Source data:

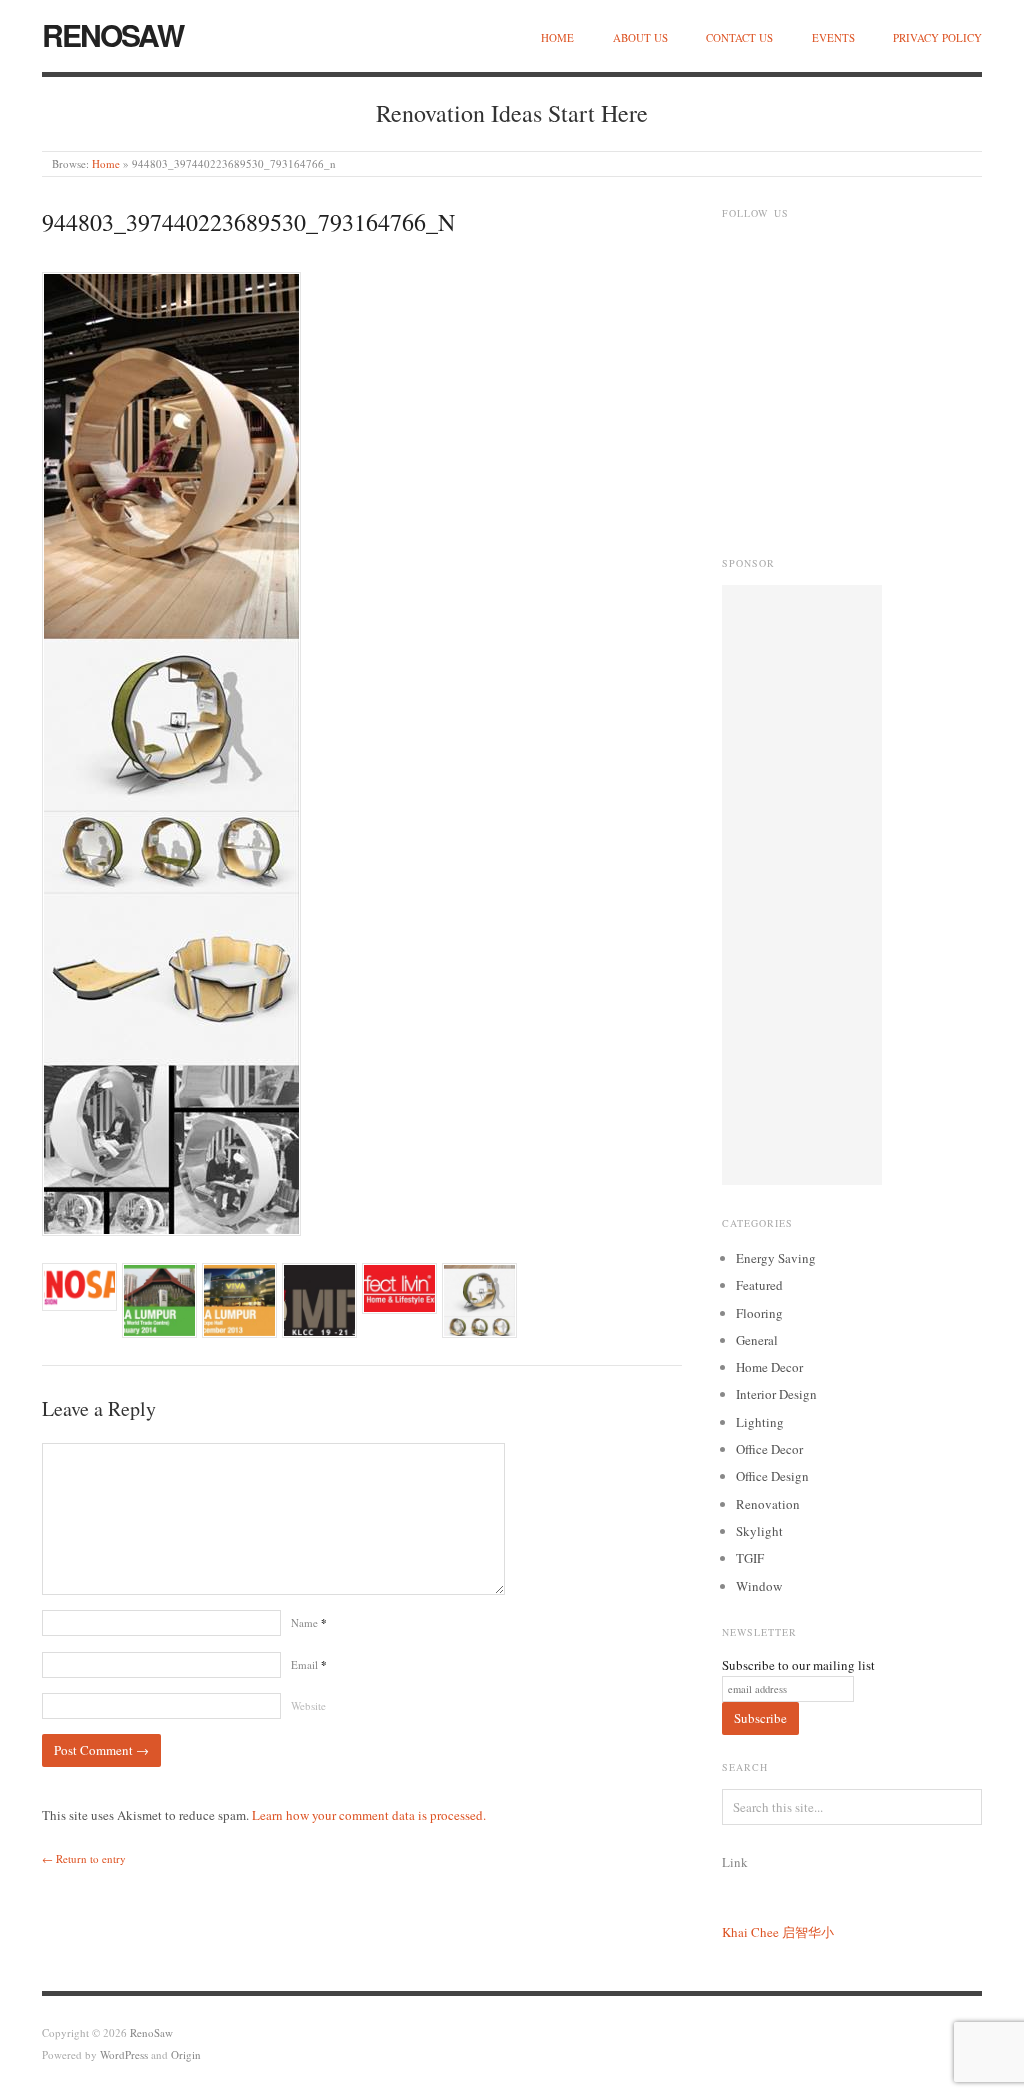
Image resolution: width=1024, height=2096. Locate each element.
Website (308, 1705)
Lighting (760, 1422)
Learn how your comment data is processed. (369, 1815)
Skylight (759, 1531)
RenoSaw (112, 34)
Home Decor (769, 1367)
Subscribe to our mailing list (798, 1665)
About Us (640, 37)
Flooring (759, 1313)
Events (833, 37)
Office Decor (769, 1449)
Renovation (768, 1504)
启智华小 (808, 1932)
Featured (759, 1285)
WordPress (124, 2054)
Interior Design (776, 1394)
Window (759, 1586)
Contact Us (739, 37)
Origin (186, 2054)
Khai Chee (750, 1932)
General (757, 1340)
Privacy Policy (937, 37)
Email (309, 1664)
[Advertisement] (802, 885)
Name (309, 1622)
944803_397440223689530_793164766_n (248, 222)
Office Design (772, 1476)
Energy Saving (776, 1258)
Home (557, 37)
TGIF (750, 1558)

Work to complete: The output should consist only of the lines from the one with "Subscribe to our mailing list (798, 1665)" through the final line of the records above, exactly.

Answer space:
Subscribe to our mailing list (798, 1665)
About Us (640, 37)
Flooring (759, 1313)
Events (833, 37)
Office Decor (769, 1449)
Renovation (768, 1504)
启智华小 (808, 1932)
Featured (759, 1285)
WordPress (124, 2054)
Interior Design (776, 1394)
Window (759, 1586)
Contact Us (739, 37)
Origin (186, 2054)
Khai Chee (750, 1932)
General (757, 1340)
Privacy Policy (937, 37)
Email (309, 1664)
[Advertisement] (802, 885)
Name (309, 1622)
944803_397440223689530_793164766_n (248, 222)
Office Design (772, 1476)
Energy Saving (776, 1258)
Home (557, 37)
TGIF (750, 1558)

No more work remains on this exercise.